Your tasks
1) In the interview excerpt, where does CB say John was positioned during the shoot?
2) Rewrite everything in the interview excerpt from "G21: Was there" down to "the studio system.", replacing "walking papers" with "marching orders".

Source extract

****************************************

CB: I wouldn't say he's a co-director but he was definitely over at the video assist, and every once in awhile, I'd hear him snicker or laugh or go "yeah" or something like that.
G21: Was there a time when you thought, "Why shouldn't I let John direct this great script?"
CB: Yeah, I got this call late at night and I thought I was getting my walking papers from John. John called me up and he was like bummed, like we'd been everywhere over and over again. "We've done the best we can." I'm like well here's the moment where we part, and he was like "I'm going to greenlight this myself" and I was like "really?" and he's like "yeah, I'm going to put the money up myself and we're going to make the money."
G21: This is pretty much the first film that John has made outside the studio system.

****************************************

Recorded information
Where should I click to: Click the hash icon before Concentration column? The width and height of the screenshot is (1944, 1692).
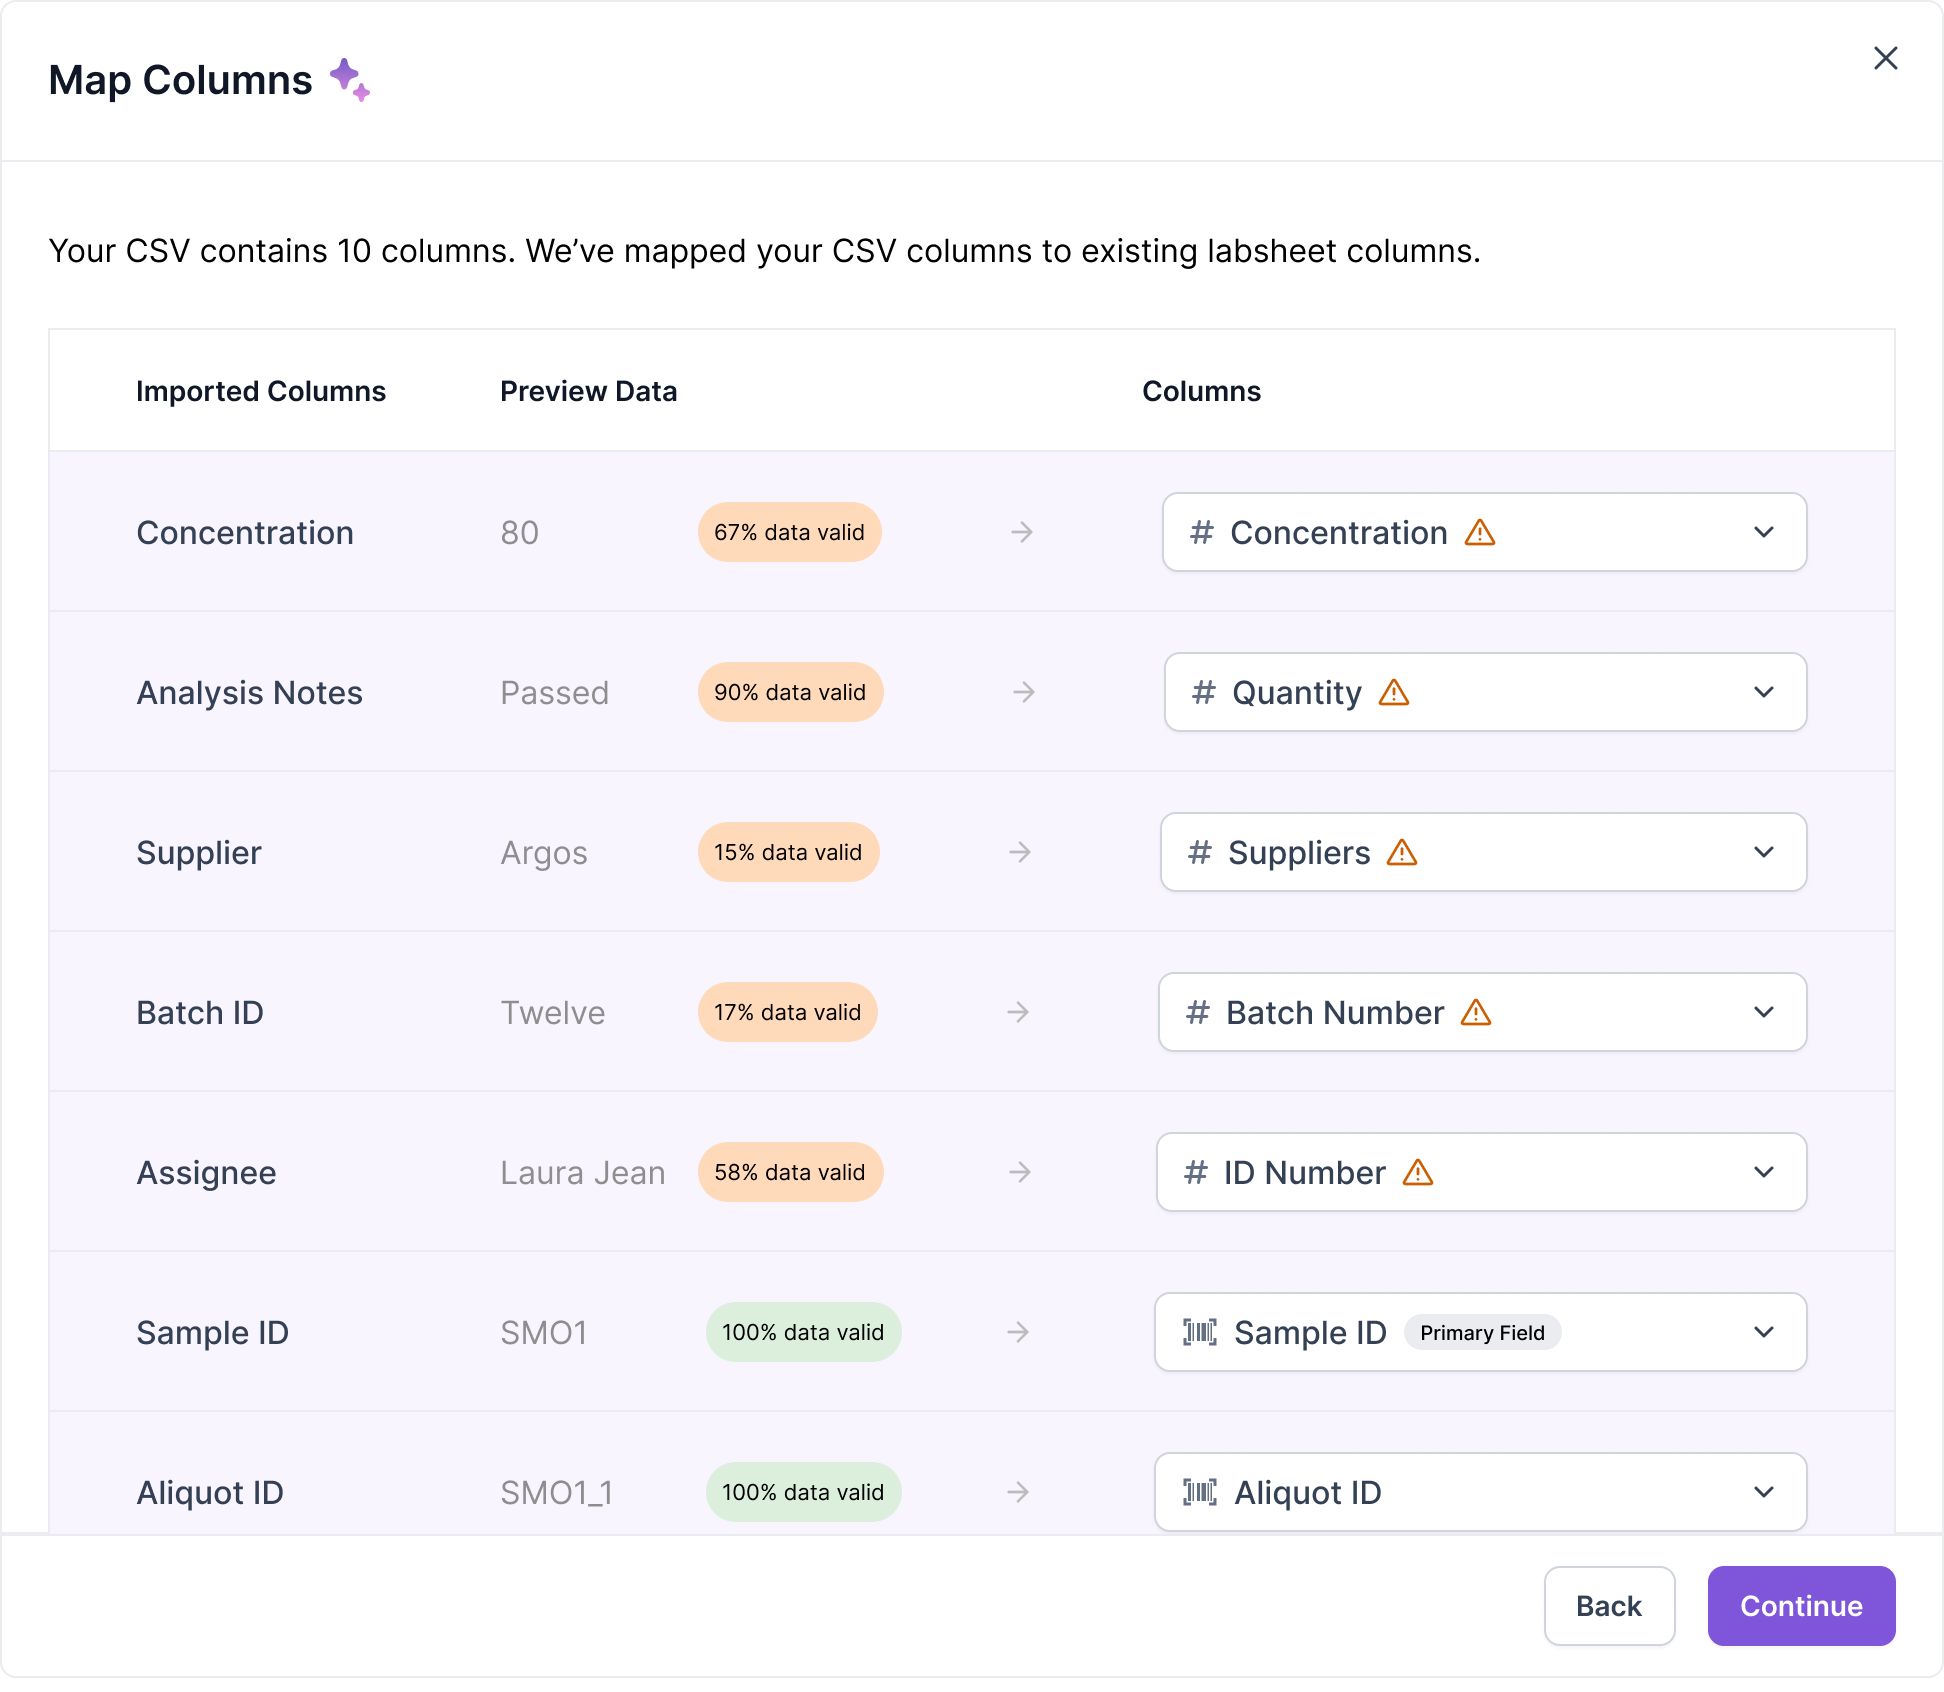(1201, 532)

****************************************

Responses to the exercise
1) At the video assist.

2)
G21: Was there a time when you thought, "Why shouldn't I let John direct this great script?"
CB: Yeah, I got this call late at night and I thought I was getting my marching orders from John. John called me up and he was like bummed, like we'd been everywhere over and over again. "We've done the best we can." I'm like well here's the moment where we part, and he was like "I'm going to greenlight this myself" and I was like "really?" and he's like "yeah, I'm going to put the money up myself and we're going to make the money."
G21: This is pretty much the first film that John has made outside the studio system.